Often as I approach the altar at communion I ask if He would please allow me to be his servant. I ask Mary his mother to teach me how to hold Him like she did. I have pictured the 13Th station when His broken body is placed in her arms. I want to feel the realness of that. I know that as I get closer to the celebrant I must prepare myself for that moment when I am allowed to Carry Him. "This is My body which has been given up for you". I may never understand this. Once in a while there have been times in my life that I have felt He has heard and answered me.
I must never be afraid to be a fool for Him. So often I am discouraged by people's words. I want so badly to be His hands, His feet, His lips. All I can do is listen carefully and do what I think he is asking of me. One morning I woke early and went running. I often run in the evening, but on this day I ran in the morning. I use to play this little game. What is your will,? Who would you like me to pray for today? As I ran and passed by people I would pray for them. I would imagine the story behind them and send off a little prayer to heaven hoping God would hear if they were the one I was suppose to be praying for that particular day.
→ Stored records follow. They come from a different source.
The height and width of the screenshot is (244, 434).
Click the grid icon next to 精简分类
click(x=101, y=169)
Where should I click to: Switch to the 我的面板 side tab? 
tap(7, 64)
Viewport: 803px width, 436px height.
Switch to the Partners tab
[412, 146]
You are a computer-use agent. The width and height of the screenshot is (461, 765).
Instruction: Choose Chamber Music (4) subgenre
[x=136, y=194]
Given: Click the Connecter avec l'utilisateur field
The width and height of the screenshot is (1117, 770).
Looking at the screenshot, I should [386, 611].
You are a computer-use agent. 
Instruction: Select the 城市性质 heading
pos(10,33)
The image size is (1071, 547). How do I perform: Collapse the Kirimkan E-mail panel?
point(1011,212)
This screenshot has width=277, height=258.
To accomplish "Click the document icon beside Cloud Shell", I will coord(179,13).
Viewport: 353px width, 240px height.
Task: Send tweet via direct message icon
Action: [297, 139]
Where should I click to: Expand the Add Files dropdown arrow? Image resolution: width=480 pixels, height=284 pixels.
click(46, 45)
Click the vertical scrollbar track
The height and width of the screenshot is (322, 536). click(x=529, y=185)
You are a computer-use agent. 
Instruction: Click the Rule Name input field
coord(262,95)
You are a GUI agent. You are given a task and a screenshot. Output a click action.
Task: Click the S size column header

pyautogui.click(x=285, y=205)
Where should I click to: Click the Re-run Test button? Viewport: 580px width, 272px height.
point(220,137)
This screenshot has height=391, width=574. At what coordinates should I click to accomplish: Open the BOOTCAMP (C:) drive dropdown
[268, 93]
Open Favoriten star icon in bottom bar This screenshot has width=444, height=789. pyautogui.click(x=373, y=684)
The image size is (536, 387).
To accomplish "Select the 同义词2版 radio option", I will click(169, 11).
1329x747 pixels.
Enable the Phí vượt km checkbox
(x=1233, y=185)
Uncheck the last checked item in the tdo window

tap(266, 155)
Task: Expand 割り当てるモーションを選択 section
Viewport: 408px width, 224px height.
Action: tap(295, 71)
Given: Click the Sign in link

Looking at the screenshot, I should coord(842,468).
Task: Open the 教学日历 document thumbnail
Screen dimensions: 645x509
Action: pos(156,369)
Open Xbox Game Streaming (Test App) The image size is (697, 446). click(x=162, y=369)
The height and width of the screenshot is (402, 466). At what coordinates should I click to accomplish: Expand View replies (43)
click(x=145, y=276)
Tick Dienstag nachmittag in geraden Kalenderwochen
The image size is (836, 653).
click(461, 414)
Anyway, for some reason on this day I felt drawn way out of my regular path of running a few miles away, to a hospital. I knelt and said my prayers and went on my merry way. On the way home again I felt drawn in a different direction. I found myself over on the other side of town and crossing the road ending up in an area of pedestrians. All of a sudden I found myself face to face with a homeless man. I stopped in front of him and said "Jesus loves you." Jesus loves you that's all I said. Now I had never been that bold before to say Jesus loves you to anyone nevermind approaching a homeless man who I had seen many times for many years and never once said a word to. When I got home I told the story to my husband and told him how I would never forget the look in his eyes when I told him that. It was like he had waited years to hear those words. We talked about maybe finding him and giving him a bible or something. A few days later I heard his body had been found behind a shop where he often sat. He had had a heart attack or something and died. I always wonder if Jesus let me be his His feet and His eyes and His heart that day. I will try to never be afraid to share His love with whomever, where ever he may ask me to bring it. We must be couragous in our faith quietly waiting and listening for that still small voice. I know it is there.
You fill me with such love. Lead me Lord, posess me, let me serve you with every breath. Allow me please to decrease until there is nothing left of me but the simple reflection of you.